As with all retrospective studies, this study is not without limitations. At the Keck Hospital of USC, electronic medical charting has not been fully instituted. The collections and review of the data collection from 2005 through 2010 were paper charting. Some medical information was missing and thus excluded, thereby reducing the number of patients allowable for evaluation. Also, routine surveillance for asymptomatic venous thrombosis has been routinely performed at our institution.
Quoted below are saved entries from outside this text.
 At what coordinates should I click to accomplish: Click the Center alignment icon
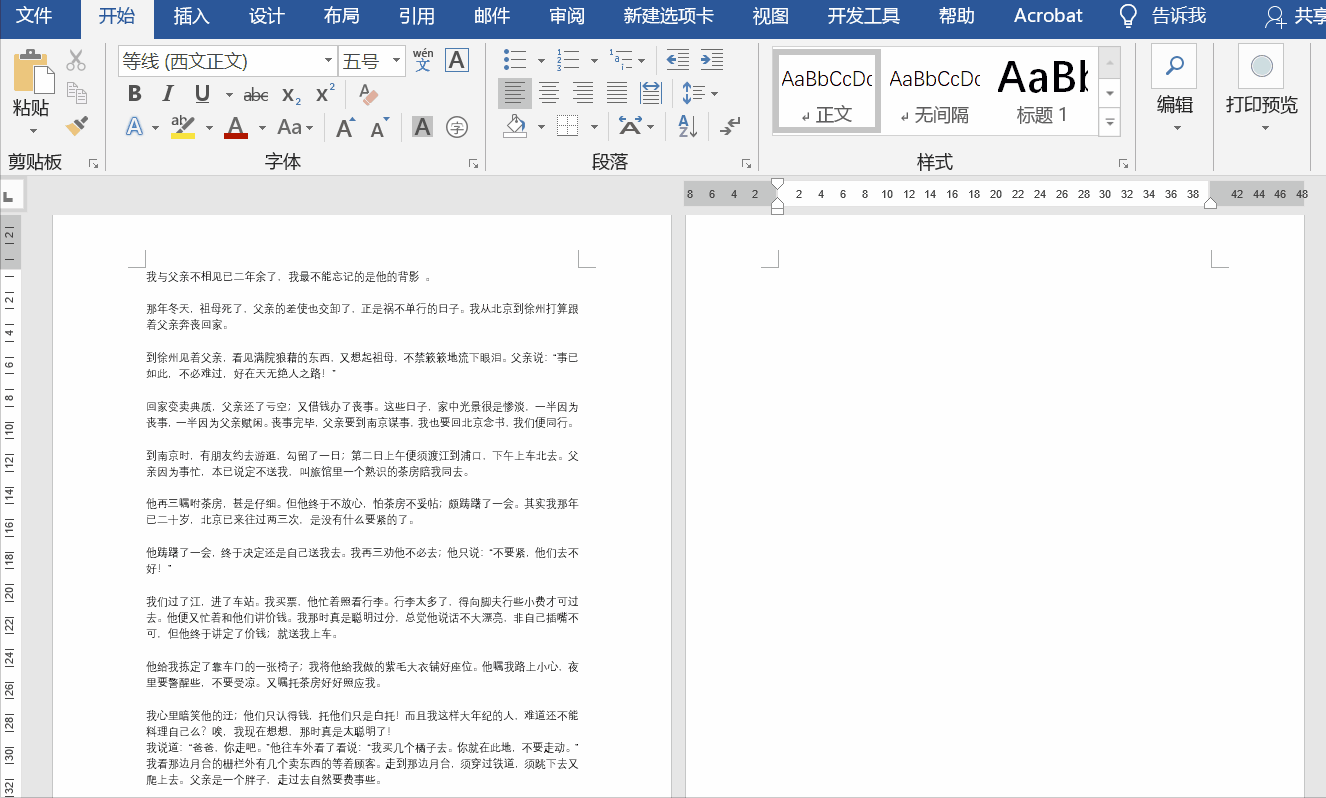pyautogui.click(x=549, y=94)
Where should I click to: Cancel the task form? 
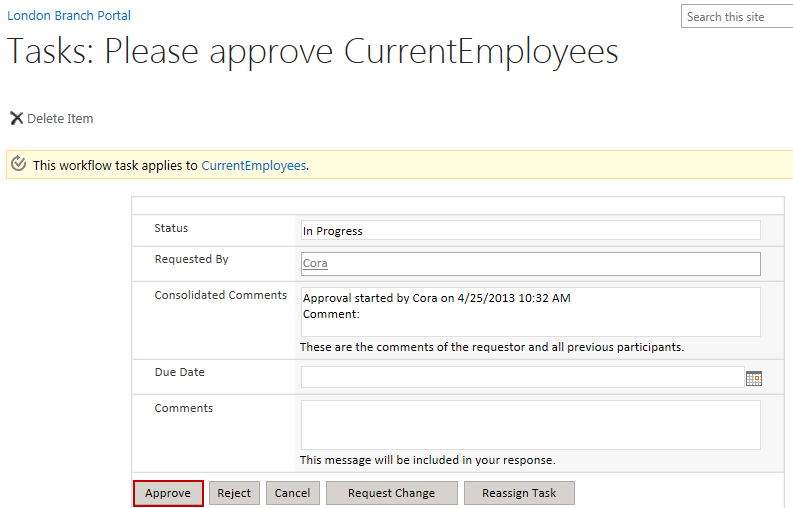click(292, 493)

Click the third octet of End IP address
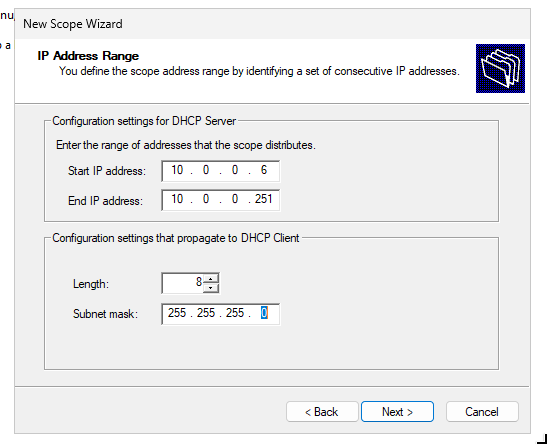235,199
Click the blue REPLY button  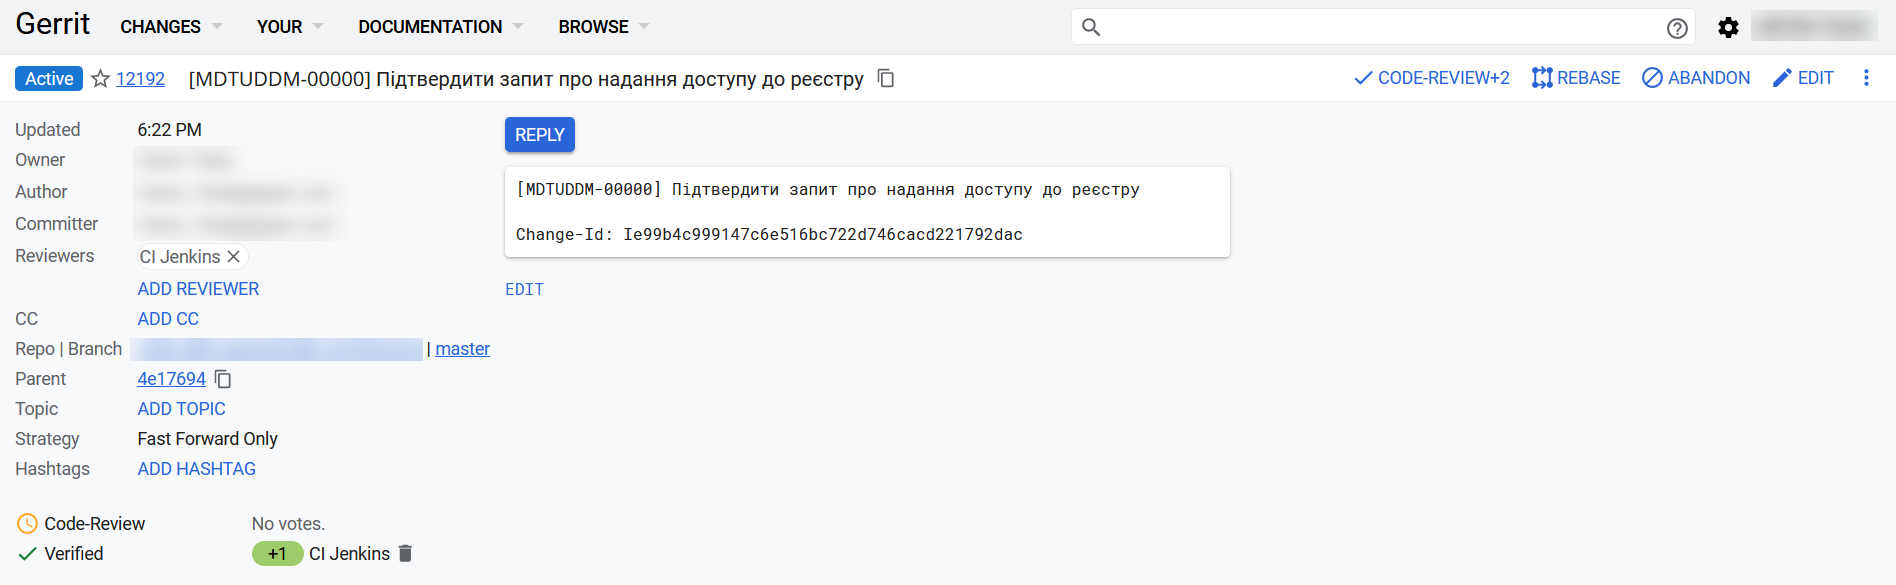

The results of this study provide clinicians with an estimate of catheter-associated thrombotic complications. Overall implantable vascular access devices are relatively safe and reliable for long term and frequent intravenous antibiotic therapy in patients with cystic fibrosis. Larger prospective studies are required to better delineate the risks for catheter-associated thrombosis in patients with cystic fibrosis.